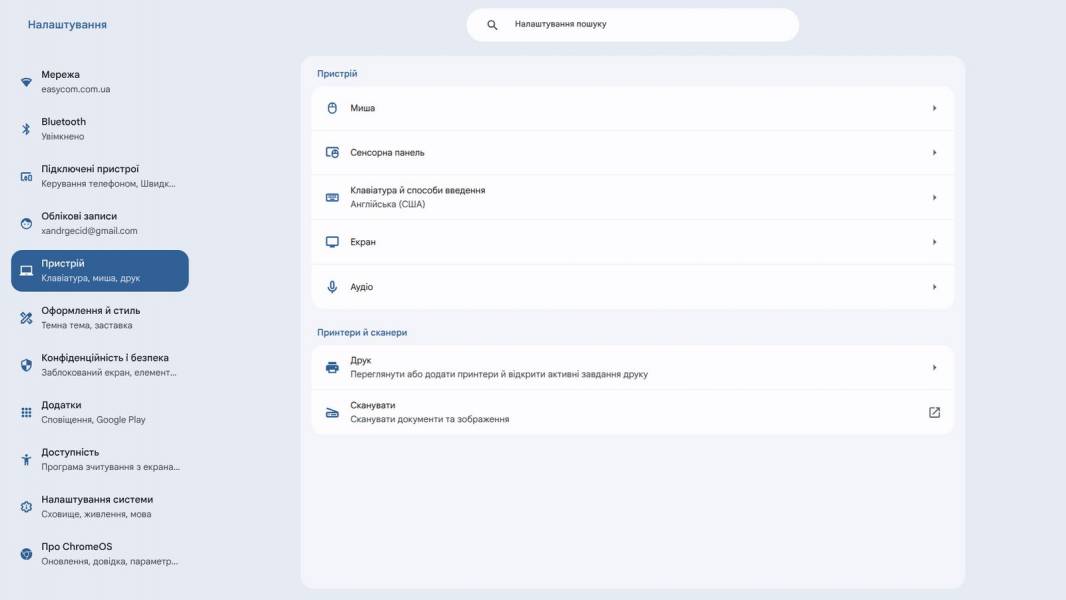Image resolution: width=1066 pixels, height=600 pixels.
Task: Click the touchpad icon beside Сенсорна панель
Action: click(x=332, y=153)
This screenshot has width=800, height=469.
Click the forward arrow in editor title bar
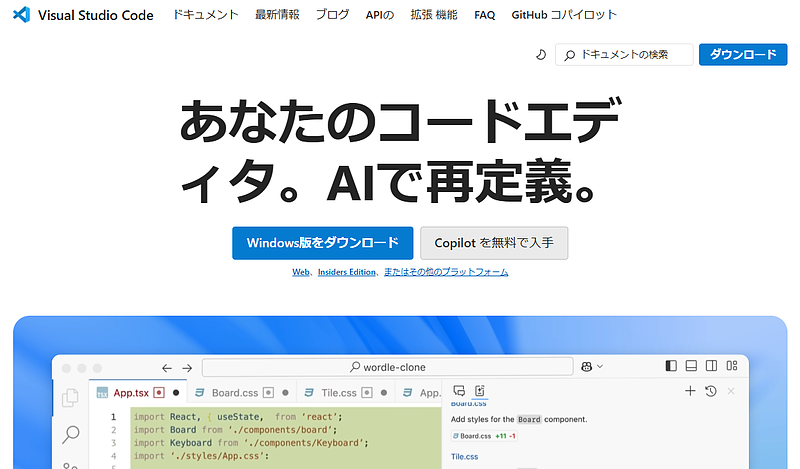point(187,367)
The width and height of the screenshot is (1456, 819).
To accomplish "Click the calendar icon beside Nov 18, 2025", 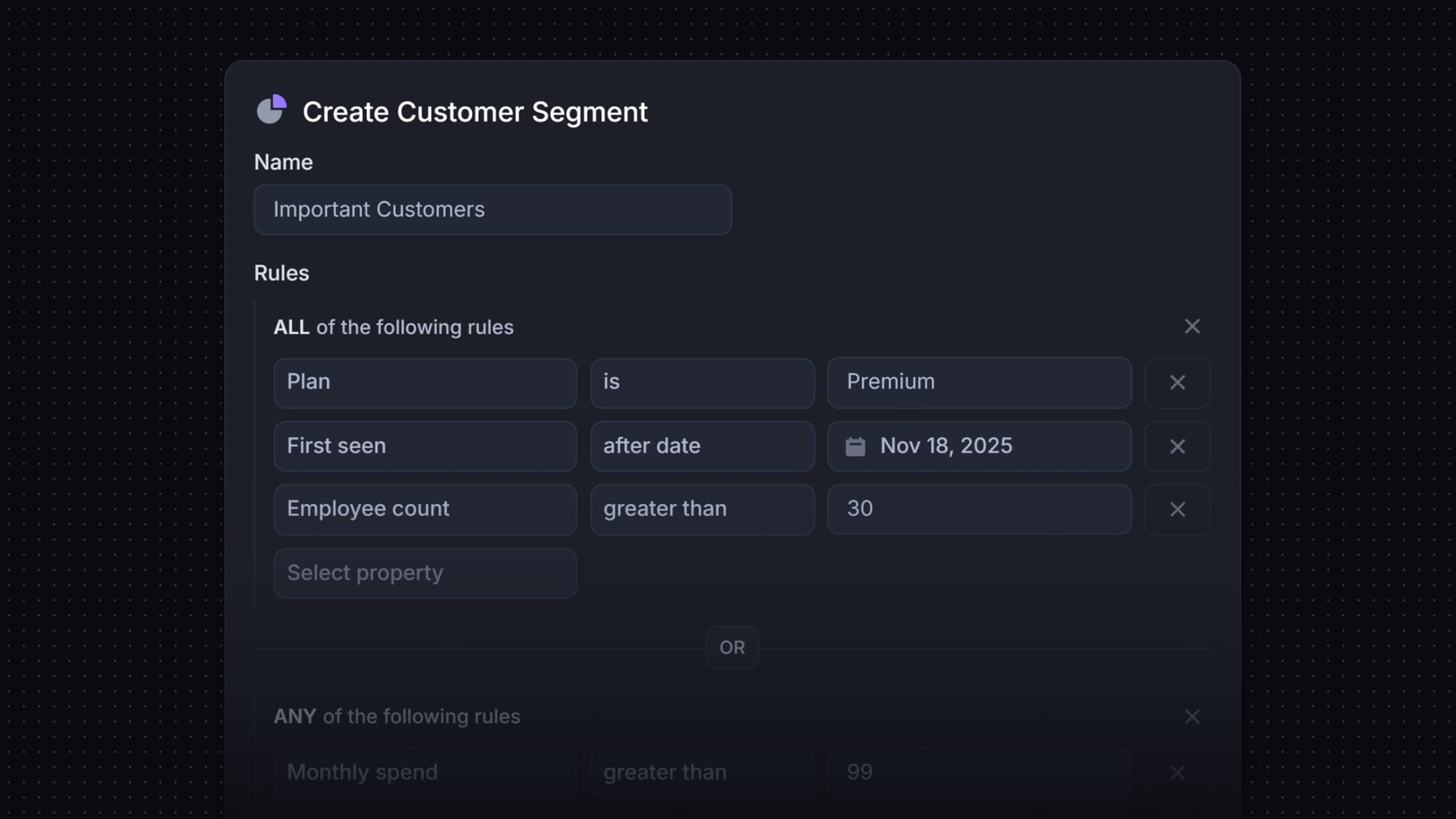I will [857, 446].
^^^^^^^^^^^^^^^^
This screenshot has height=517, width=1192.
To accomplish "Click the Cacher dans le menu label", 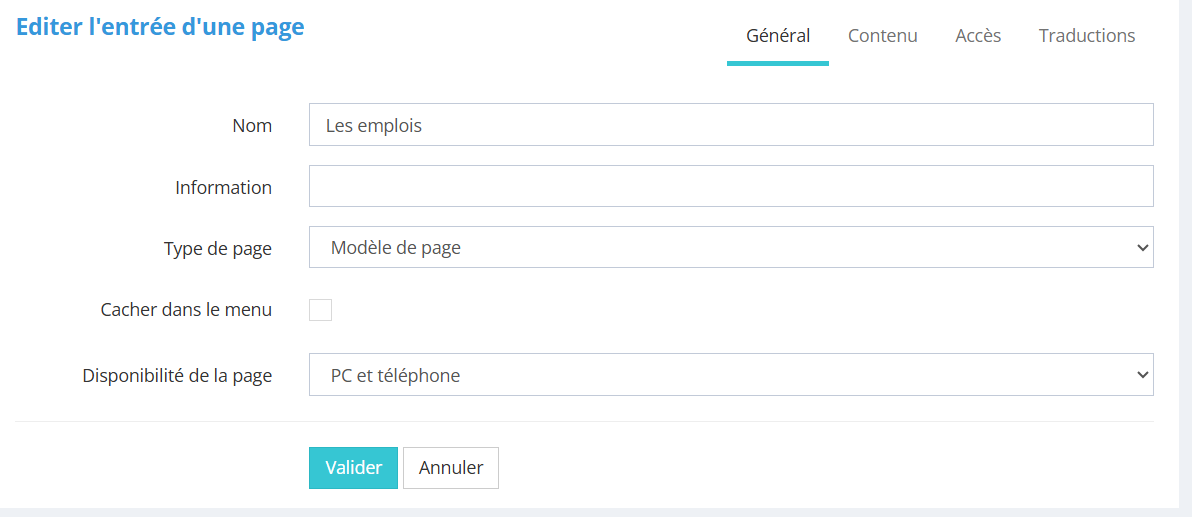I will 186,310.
^^^^^^^^^^^^^^^^
--- Your goal ---
State how many lines of the entries contain the word "This", giving only the number.

--- Task answer ---
2